(openPR) Bereits im Jahr 2004 erließ der Europäische Rat eine Richtlinie zur Gleichstellung bei der Versorgung mit Gütern und Dienstleistungen. Im Rahmen der nationalen Umsetzung wurden damit Schwangerschaftsrisiken verteilt. Auf dem Wege zur Gleichstellung entschied im März 2011 der Europäische Gerichtshof, dass eine unterschiedliche Behandlung von Frauen und Männern bei Versicherungsprämien und -leistungen unzulässig ist. Demzufolge wurde den Versicherern ein Zeitraum von knapp zwei Jahren eingeräumt, um Unisex-Tarife zu entwickeln.
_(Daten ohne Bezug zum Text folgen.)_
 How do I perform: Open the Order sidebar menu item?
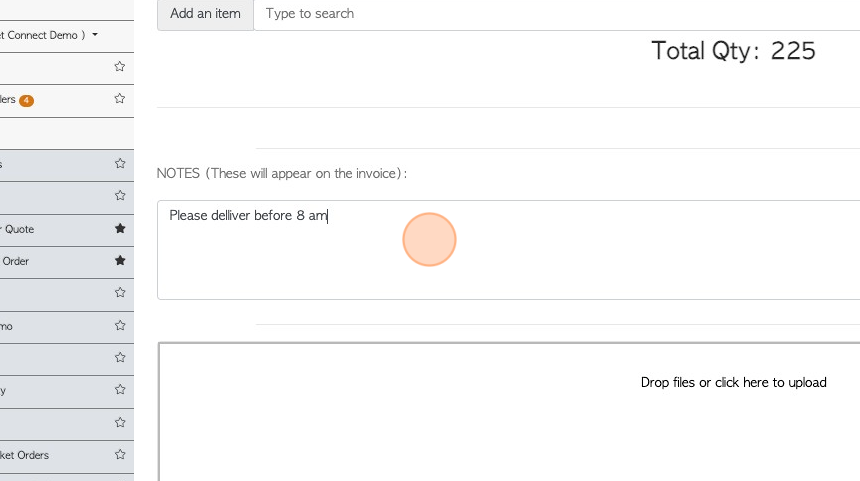coord(15,261)
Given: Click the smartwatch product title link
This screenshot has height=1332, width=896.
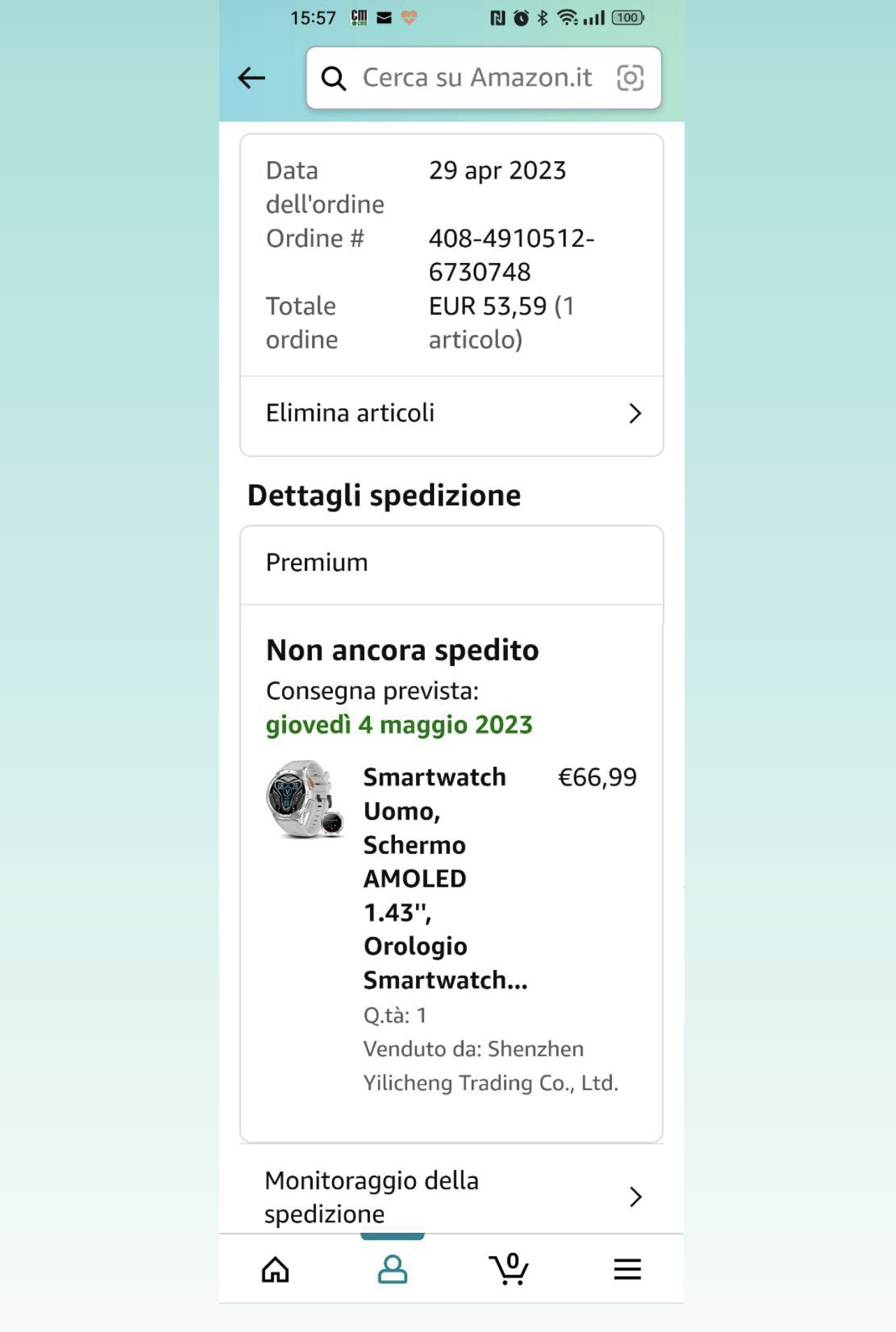Looking at the screenshot, I should (434, 878).
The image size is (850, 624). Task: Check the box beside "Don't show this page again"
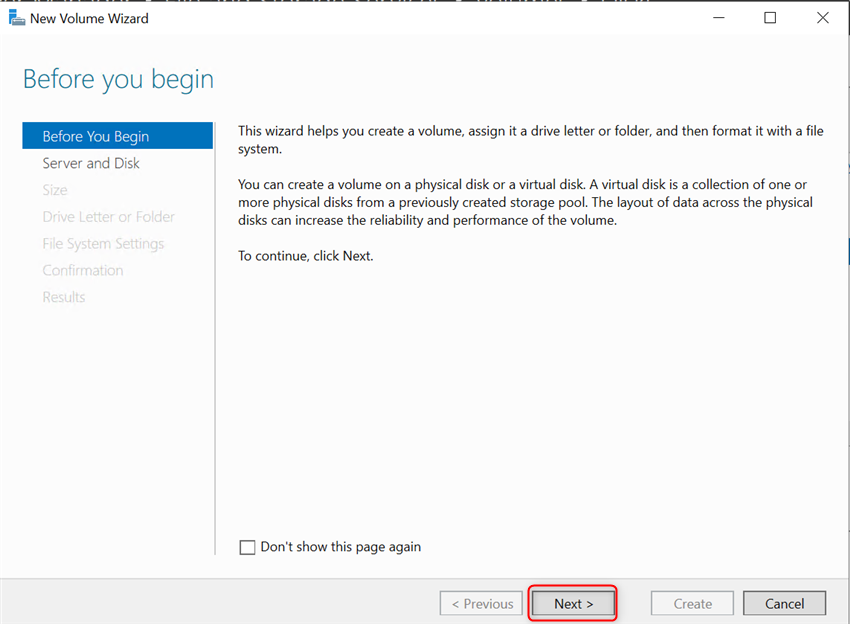(247, 546)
Aufgrund dieser Entscheidung sind ab dem 21. Dezember 2012 sogenannte Unisex-Tarife für alle neuen Versicherungsverträge verpflichtend! Das bedeutet, es gibt nur noch einen Tarif, egal ob Frau oder Mann.
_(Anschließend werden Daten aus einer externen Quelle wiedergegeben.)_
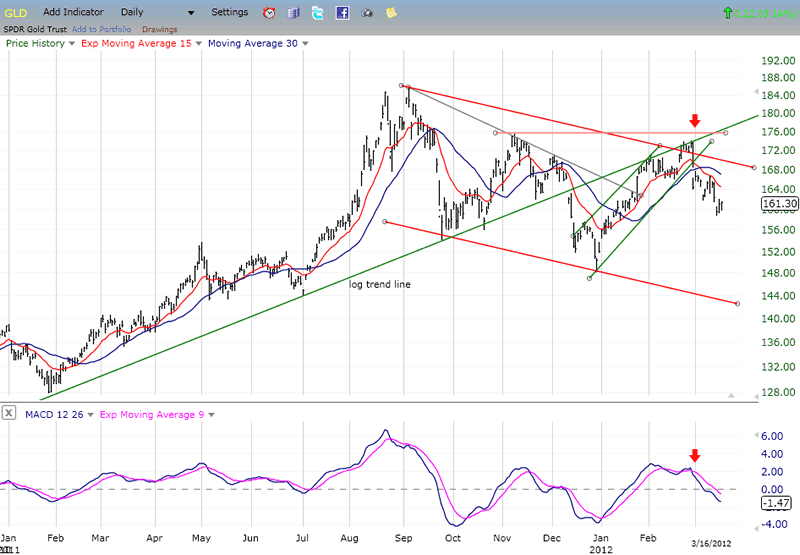Screen dimensions: 800x555
Task: Click red arrow marker above price peak
Action: click(x=695, y=121)
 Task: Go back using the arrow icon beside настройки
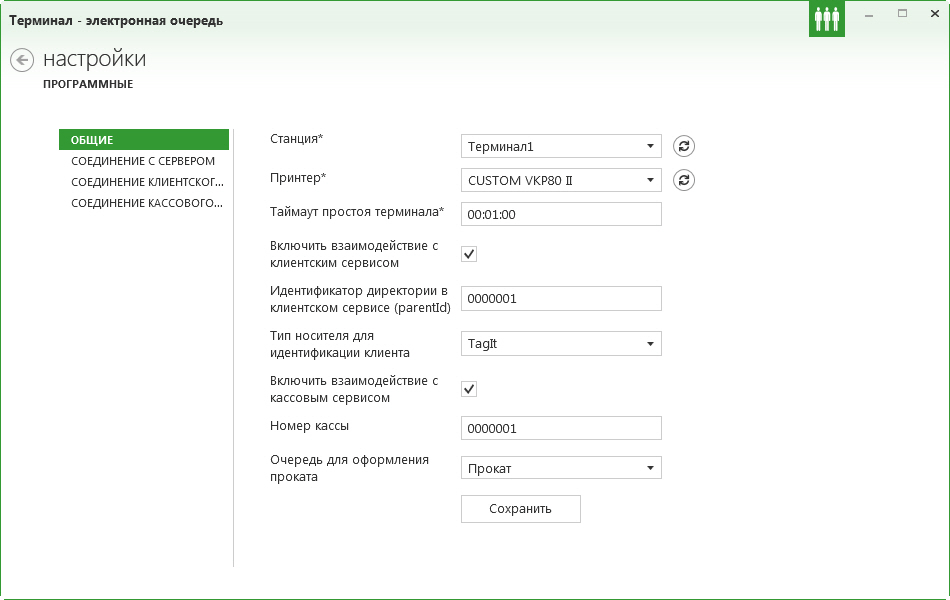point(22,59)
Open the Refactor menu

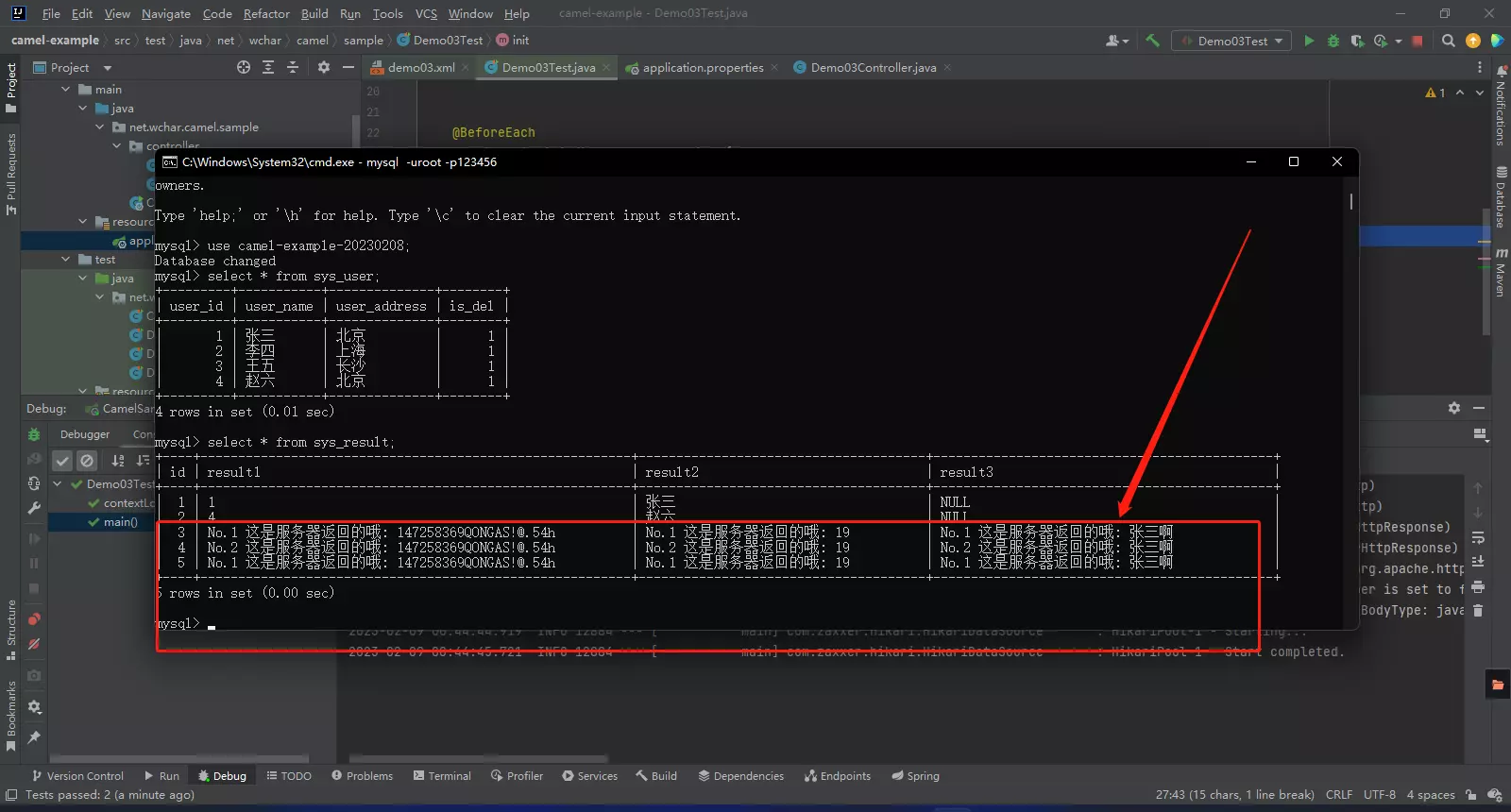pyautogui.click(x=266, y=13)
Folglich werden Vorsorgebereiche wie z.B. die private Altersvorsorge für Männer deutlich teurer bzw. genauer gesagt ungünstiger. Das bedeutet, bei Abschluss eines Vorsorgevertrages ab dem 21. Dezember 2012 erhält ein männlicher Sparer deutlich weniger Rente wie bei Abschluss desselben Vertrages vor der Umstellung auf Unisex.